赞
踩
线性回归作为一种回归分析技术,其分析的因变量属于连续型变量,如果因变量转变为离散型变量,将转换为分类问题。回归分析属于有监督学习问题,本博客将重点回顾标准线性回归知识点,并就线性回归中可能出现的问题进行简单探讨,引出线性回归的两个变种岭回归以及Lasso回归,最后通过sklearn库模拟整个回归过程。
import matplotlib.pyplot as plt
import numpy as np
from sklearn import datasets, linear_model, discriminant_analysis, cross_validation
def load_data():
diabetes = datasets.load_diabetes()
return cross_validation.train_test_split(diabetes.data, diabetes.target, test_size=0.25, random_state=0)

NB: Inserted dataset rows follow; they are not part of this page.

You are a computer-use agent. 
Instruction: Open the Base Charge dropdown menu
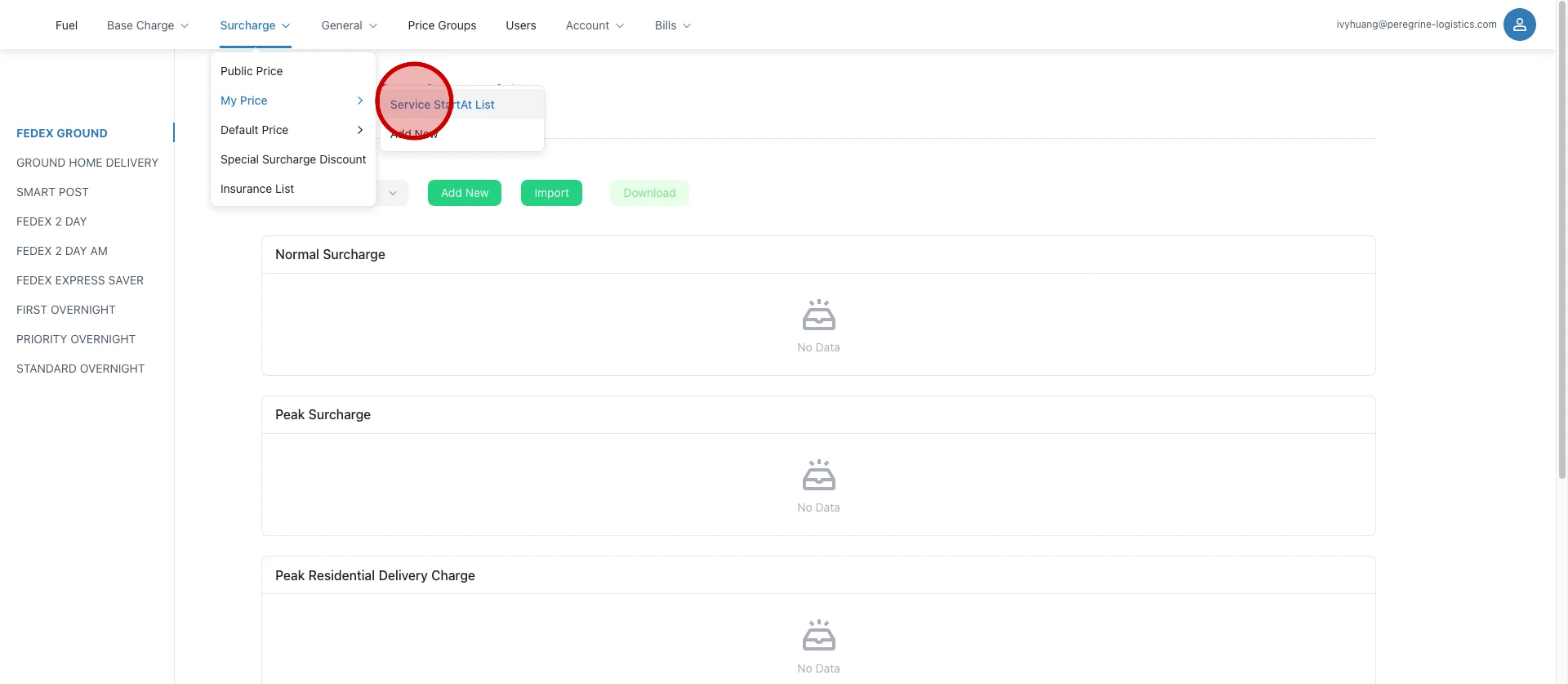pyautogui.click(x=148, y=25)
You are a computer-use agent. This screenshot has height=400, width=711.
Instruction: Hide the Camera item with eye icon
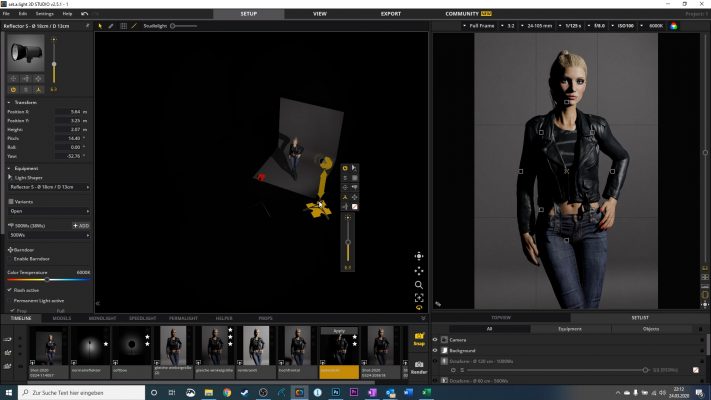pyautogui.click(x=435, y=340)
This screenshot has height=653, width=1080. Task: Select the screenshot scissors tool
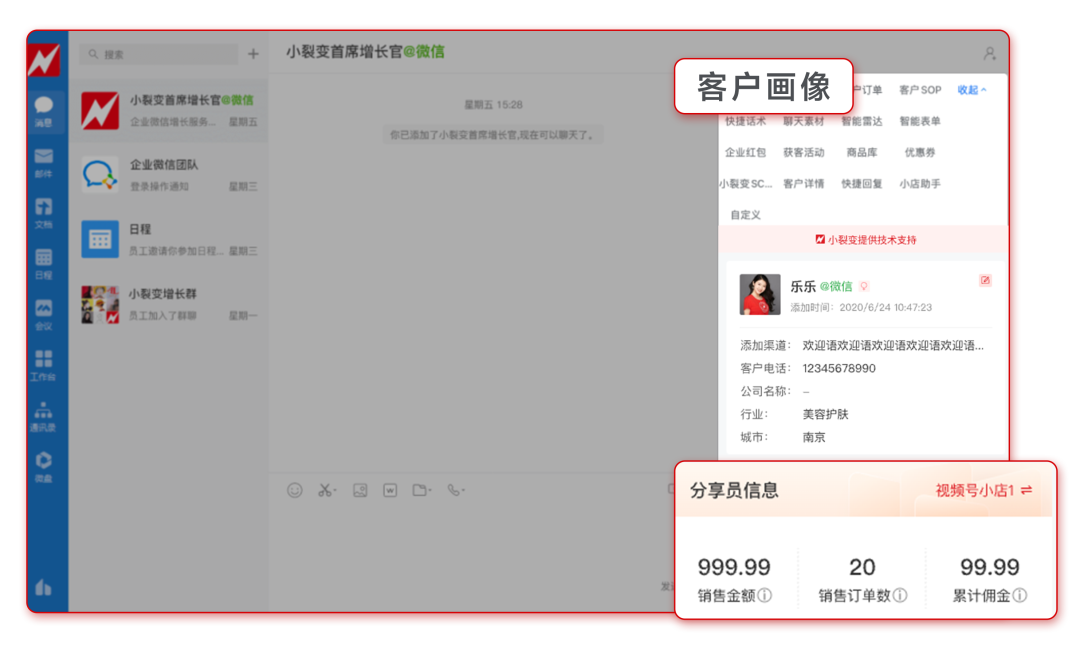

def test_LinearRegression(*data):
X_train, X_test, y_train, y_test = data
#通过sklearn的linear_model创建线性回归对象
linearRegression = linear_model.LinearRegression()
#进行训练
linearRegression.fit(X_train, y_train)
#通过LinearRegression的coef_属性获得权重向量,intercept_获得b的值
print("权重向量:%s, b的值为:%.2f" % (linearRegression.coef_, linearRegression.intercept_))
#计算出损失函数的值
print("损失函数的值: %.2f" % np.mean((linearRegression.predict(X_test) - y_test) ** 2))
#计算预测性能得分
print("预测性能得分: %.2f" % linearRegression.score(X_test, y_test))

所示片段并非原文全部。